Originally Posted by MinnesotaNice
This a great thread! I have straw in my coop now. I suppose it's about a few inches deep. The flooring in my coop is wood, but we laid a large rubber type mat in there (we were going to do sand initially and then left the mat when we changed our mind). I was thinking of cleaning it out before winter hits and then putting down a few inches of pine shavings, sprinkling some DE, and then a few inches of straw. Their outdoor coop is on the ground....so pretty much dirt now and a sad looking tree :-)
Any advice on what I mentioned above? My coop is is probably 12x15.
What you propose would be deep bedding but wouldn't be deep litter in the true sense. It will be something you'll have to clean out soon as it will become saturated with feces and will not decompose, so you'll have to keep adding and adding to keep the ammonia smell down and you'll soon get too deep.
Pine shavings and straw can take years to decompose unless you add about 125% nitrogen and even then it takes a long time, moisture, etc. The DE will kill the very bugs you may need to aid in the decomposition of the manure and bedding.

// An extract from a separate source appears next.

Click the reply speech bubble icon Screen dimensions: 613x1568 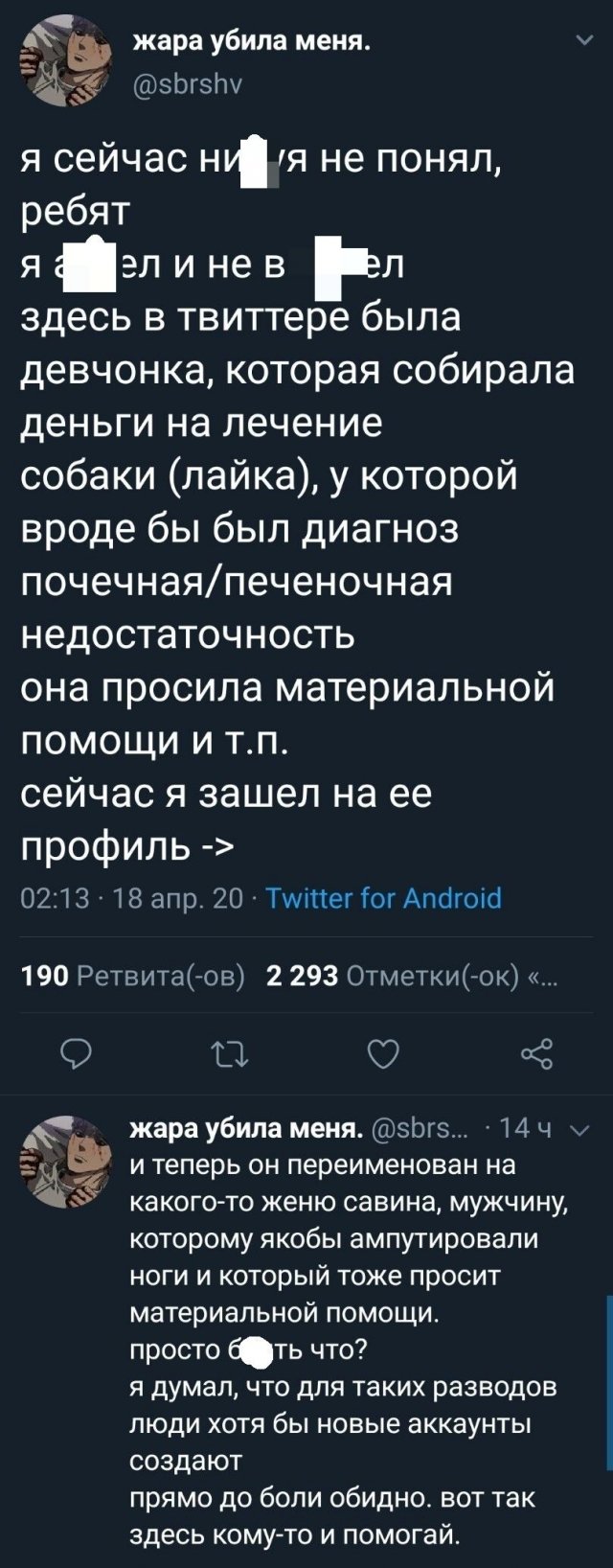pos(76,1054)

I've heard folks tell of using the DE and there being a "dead" layer in their DL where they applied it, where nothing has decomposed.

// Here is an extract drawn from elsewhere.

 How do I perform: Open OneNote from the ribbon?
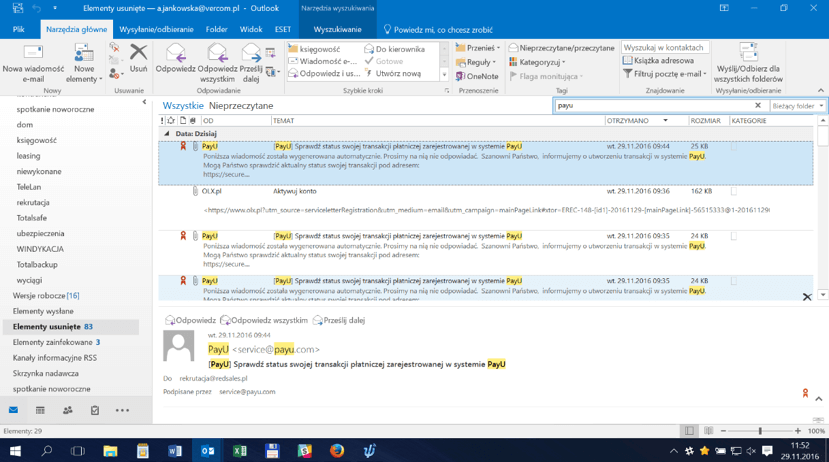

It might be better to use some healthy soil from the forest or garden...just a little to get your DL some microorganisms going...then start using materials that break down well, as well as some that are a little more woody and break down slower(but use these sparingly and only to add air spaces to your DL). Using a variety of materials, of different types and sizes, seem to work best. Holding moisture in the bottom layers and not disturbing that layer much will also help...add moisture if you need to do so, but keep it a little moist there for good decomposition. Once you have that good bottom layer going, build it slowly as you need more dry material and try to let it get 6-10 in. deep. Just lightly flip the manure under the roosts into the bedding or just throw some dry litter on top of the night's deposits. The bugs that help digest the manure don't like being exposed to the chickens/light, so covering the feces will put it where it can be worked on and will also trap the moisture therein into the layers below.